• [Work request] Retype the records in full, and please keep the pictures out of the copy.

#### Dataset ####

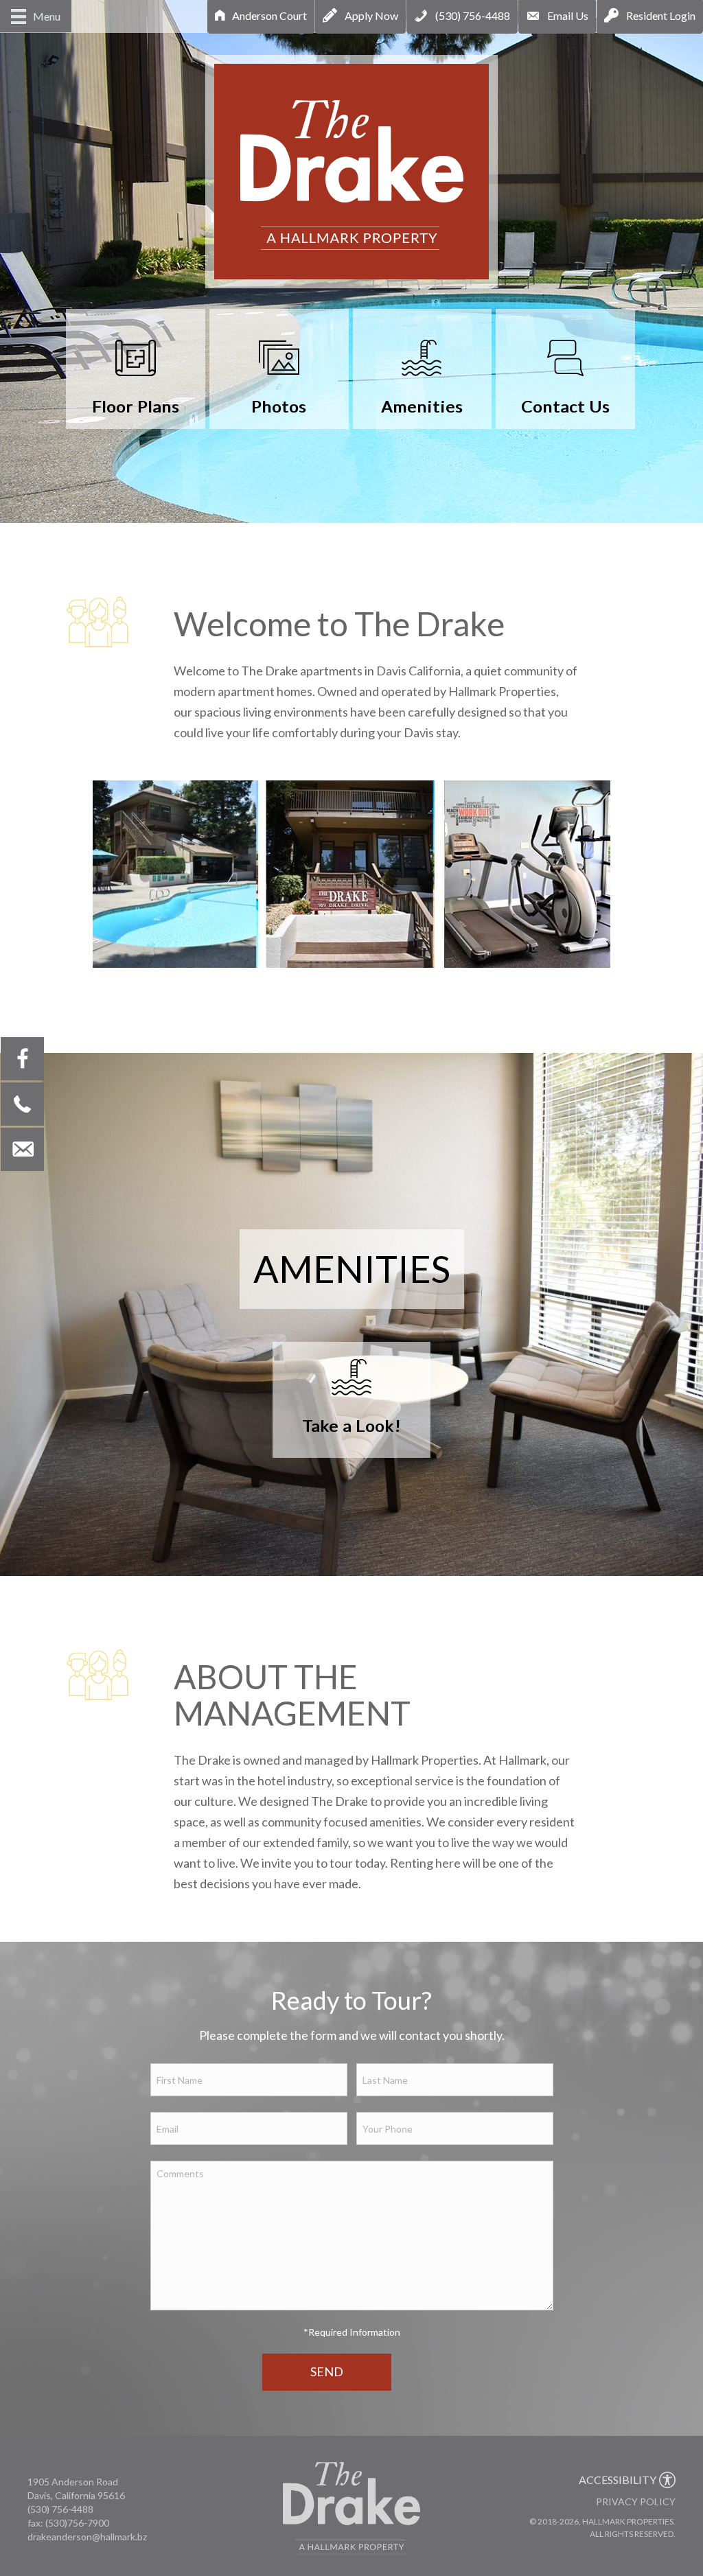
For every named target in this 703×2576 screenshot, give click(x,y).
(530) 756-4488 (60, 2509)
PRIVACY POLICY (636, 2501)
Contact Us (565, 406)
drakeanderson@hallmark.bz (87, 2536)
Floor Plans (135, 406)
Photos (278, 406)
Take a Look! (351, 1425)
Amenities (422, 406)
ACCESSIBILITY (617, 2479)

####

• [Exercise response]
For every named target in this 703×2576 screenshot, give click(x,y).
(530) 756-4488 (60, 2509)
PRIVACY POLICY (636, 2501)
Contact Us (565, 406)
drakeanderson@hallmark.bz (87, 2536)
Floor Plans (135, 406)
Photos (278, 406)
Take a Look! (351, 1425)
Amenities (422, 406)
ACCESSIBILITY (617, 2479)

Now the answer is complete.